_Records shown_
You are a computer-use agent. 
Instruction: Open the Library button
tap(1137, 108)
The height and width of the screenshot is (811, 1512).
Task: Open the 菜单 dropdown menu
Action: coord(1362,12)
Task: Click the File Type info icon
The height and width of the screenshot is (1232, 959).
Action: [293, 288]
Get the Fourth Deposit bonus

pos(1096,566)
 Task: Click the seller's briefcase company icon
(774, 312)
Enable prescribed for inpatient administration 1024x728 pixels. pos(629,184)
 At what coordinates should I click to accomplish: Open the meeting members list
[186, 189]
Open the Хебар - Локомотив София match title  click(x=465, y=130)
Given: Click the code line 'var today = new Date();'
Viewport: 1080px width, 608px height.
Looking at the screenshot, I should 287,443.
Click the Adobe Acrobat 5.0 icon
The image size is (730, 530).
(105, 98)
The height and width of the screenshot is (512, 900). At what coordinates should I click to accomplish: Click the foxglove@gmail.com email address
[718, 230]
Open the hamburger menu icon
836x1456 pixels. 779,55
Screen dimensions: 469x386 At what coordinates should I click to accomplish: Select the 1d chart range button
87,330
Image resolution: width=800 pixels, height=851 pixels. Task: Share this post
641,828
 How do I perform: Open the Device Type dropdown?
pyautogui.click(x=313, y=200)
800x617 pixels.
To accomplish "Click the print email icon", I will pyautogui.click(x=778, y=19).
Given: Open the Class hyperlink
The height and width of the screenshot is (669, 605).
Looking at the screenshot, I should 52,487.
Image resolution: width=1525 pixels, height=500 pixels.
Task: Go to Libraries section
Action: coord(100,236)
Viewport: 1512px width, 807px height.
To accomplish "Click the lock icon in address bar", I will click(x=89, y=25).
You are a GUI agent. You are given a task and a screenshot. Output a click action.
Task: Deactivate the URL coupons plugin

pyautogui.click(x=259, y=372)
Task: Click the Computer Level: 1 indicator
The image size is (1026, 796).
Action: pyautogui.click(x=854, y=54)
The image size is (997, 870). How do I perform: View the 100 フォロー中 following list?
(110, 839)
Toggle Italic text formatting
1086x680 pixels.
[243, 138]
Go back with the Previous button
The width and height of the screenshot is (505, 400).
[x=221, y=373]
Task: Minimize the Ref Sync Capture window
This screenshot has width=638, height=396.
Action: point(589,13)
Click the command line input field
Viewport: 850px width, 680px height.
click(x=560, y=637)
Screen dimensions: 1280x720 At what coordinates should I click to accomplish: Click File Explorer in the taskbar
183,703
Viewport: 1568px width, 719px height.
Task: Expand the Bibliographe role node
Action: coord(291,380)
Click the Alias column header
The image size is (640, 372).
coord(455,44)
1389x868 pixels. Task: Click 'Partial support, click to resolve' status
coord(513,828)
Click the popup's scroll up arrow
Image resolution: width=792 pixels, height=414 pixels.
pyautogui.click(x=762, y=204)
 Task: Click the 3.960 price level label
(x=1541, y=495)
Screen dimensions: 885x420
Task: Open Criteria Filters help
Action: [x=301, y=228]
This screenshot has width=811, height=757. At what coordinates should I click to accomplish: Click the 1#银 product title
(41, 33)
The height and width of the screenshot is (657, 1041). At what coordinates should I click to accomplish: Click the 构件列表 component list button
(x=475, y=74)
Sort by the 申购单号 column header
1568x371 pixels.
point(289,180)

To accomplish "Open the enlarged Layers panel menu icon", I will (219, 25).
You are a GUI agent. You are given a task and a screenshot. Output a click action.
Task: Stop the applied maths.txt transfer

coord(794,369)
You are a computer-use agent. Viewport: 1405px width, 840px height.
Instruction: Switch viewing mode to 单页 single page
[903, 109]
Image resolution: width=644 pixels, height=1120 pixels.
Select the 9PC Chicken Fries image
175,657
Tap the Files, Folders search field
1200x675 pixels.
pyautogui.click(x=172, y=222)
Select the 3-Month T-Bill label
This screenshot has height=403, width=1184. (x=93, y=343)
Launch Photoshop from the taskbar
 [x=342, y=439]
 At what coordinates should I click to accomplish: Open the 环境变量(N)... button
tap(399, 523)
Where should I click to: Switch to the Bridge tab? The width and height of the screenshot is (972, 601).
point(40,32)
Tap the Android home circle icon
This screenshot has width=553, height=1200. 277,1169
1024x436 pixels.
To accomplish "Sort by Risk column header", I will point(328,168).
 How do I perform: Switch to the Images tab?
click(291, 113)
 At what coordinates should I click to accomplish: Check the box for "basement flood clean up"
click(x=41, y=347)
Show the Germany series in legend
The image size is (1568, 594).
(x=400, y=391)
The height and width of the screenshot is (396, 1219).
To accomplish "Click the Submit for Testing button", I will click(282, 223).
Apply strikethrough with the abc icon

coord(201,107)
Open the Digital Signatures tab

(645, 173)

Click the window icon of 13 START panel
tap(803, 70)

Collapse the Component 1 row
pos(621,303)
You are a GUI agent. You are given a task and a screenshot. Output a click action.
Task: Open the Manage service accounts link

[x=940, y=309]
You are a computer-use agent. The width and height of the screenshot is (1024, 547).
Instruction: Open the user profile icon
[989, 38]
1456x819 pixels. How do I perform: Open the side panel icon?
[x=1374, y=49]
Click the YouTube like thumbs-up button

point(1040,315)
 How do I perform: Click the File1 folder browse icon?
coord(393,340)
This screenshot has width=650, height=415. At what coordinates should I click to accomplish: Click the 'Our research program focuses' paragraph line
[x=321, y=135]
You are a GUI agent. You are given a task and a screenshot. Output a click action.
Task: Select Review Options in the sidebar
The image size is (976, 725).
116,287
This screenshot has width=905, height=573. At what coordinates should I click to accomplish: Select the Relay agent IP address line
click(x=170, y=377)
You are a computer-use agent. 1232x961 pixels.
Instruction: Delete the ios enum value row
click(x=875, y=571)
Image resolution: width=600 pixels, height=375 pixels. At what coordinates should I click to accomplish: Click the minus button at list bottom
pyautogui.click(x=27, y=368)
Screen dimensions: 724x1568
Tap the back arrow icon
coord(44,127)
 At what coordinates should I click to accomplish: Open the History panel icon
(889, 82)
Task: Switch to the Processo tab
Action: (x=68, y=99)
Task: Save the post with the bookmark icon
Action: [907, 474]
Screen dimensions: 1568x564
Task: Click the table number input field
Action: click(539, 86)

_Assignment_
Anywhere the listing shows the word "will", copy the full line.

_Solution to the problem_
To accomplish "Click the print email icon", I will pyautogui.click(x=778, y=19).
To accomplish "Click the lock icon in address bar", I will click(x=89, y=25).
To accomplish "Open the enlarged Layers panel menu icon", I will (219, 25).
To accomplish "Sort by Risk column header", I will point(328,168).
To accomplish "Click the Submit for Testing button", I will click(282, 223).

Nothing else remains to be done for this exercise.